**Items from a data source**
┌──
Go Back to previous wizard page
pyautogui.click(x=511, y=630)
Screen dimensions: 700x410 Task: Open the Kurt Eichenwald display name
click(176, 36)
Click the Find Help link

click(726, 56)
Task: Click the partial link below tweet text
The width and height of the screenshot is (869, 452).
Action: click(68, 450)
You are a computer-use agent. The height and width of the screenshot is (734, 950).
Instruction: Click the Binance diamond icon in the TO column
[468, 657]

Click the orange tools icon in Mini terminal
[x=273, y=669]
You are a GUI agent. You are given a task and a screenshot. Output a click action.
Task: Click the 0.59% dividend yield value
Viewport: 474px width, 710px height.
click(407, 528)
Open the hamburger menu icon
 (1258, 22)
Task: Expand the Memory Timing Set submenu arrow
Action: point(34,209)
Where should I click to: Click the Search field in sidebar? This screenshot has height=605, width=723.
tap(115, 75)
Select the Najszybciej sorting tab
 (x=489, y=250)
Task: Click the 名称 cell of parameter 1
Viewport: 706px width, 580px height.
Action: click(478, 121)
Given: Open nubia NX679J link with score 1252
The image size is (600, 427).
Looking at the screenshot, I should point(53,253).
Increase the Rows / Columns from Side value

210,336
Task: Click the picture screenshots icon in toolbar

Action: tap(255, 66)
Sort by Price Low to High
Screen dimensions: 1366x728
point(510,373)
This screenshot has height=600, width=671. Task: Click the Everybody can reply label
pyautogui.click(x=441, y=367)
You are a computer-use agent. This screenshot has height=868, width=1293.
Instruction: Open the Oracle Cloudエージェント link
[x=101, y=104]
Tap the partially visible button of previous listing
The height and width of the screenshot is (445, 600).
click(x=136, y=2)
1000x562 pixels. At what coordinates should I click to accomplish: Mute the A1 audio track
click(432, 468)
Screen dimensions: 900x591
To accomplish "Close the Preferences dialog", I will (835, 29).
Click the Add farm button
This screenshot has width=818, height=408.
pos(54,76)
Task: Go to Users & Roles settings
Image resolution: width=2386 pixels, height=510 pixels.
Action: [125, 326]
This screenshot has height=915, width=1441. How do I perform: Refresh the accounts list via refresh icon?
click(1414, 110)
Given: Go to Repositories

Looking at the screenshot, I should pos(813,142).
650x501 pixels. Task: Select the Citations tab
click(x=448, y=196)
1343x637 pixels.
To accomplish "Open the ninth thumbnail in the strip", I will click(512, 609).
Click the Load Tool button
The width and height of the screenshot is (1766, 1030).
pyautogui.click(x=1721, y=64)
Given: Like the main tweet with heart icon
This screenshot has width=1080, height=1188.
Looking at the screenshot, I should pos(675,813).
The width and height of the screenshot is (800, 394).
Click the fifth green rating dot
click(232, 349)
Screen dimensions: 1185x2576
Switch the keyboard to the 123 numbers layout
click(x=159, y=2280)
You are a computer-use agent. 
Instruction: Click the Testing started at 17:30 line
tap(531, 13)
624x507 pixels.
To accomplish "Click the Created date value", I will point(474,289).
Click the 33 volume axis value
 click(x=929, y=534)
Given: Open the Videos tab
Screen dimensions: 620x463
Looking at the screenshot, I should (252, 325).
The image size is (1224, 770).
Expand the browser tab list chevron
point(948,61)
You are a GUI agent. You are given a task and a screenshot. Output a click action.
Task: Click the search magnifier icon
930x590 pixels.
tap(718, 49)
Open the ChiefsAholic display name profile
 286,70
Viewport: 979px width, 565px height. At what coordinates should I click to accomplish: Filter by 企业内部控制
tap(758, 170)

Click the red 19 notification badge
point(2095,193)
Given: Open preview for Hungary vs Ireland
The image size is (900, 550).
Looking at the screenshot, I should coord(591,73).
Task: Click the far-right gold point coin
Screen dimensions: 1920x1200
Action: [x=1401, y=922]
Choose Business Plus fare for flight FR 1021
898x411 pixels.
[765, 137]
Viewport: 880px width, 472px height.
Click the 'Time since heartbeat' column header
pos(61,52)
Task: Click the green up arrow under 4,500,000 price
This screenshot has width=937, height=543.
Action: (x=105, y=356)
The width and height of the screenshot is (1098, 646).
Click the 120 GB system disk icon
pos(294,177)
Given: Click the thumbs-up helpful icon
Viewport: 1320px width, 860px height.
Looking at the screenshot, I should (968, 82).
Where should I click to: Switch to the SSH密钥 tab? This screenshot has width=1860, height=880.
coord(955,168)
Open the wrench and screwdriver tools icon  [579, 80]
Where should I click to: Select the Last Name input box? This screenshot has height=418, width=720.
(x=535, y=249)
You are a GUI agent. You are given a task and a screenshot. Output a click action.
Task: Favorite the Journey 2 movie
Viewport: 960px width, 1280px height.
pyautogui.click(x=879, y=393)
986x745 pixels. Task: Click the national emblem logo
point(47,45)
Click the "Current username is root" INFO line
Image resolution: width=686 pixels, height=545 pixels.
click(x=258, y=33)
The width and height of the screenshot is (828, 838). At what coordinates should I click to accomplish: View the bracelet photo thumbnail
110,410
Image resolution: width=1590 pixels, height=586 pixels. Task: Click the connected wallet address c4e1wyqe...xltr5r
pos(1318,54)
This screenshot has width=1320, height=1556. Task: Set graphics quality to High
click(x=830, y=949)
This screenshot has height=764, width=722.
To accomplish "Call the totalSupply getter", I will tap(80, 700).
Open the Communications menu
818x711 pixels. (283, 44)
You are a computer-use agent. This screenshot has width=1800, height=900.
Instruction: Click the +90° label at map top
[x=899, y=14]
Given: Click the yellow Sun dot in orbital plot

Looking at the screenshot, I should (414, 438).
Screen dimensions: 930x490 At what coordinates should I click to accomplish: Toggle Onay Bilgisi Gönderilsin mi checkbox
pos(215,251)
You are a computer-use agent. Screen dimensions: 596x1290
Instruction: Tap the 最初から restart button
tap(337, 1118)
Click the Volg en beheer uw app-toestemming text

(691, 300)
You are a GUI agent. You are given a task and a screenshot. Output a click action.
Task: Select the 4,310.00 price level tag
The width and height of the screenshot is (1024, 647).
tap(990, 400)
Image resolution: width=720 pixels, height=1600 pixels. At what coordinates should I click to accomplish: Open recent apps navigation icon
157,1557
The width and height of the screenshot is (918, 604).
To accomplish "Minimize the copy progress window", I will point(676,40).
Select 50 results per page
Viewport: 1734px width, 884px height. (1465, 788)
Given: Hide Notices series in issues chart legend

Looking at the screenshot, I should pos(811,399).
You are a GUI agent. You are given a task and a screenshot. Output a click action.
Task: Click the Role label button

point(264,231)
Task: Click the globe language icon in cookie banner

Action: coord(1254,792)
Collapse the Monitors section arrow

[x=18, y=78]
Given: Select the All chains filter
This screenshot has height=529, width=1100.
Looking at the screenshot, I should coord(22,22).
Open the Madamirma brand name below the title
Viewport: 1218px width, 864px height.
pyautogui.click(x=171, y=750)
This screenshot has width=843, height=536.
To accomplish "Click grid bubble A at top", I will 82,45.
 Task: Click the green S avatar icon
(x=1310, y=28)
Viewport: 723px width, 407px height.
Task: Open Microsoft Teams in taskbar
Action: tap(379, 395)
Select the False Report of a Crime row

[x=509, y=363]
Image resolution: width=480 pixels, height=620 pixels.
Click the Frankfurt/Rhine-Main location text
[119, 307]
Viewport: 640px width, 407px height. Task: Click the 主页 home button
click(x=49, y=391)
└──
**Exercise details**
Looking at the data above, count each line that holds the word "computer" and report the count alone.

**Result of the exercise**
5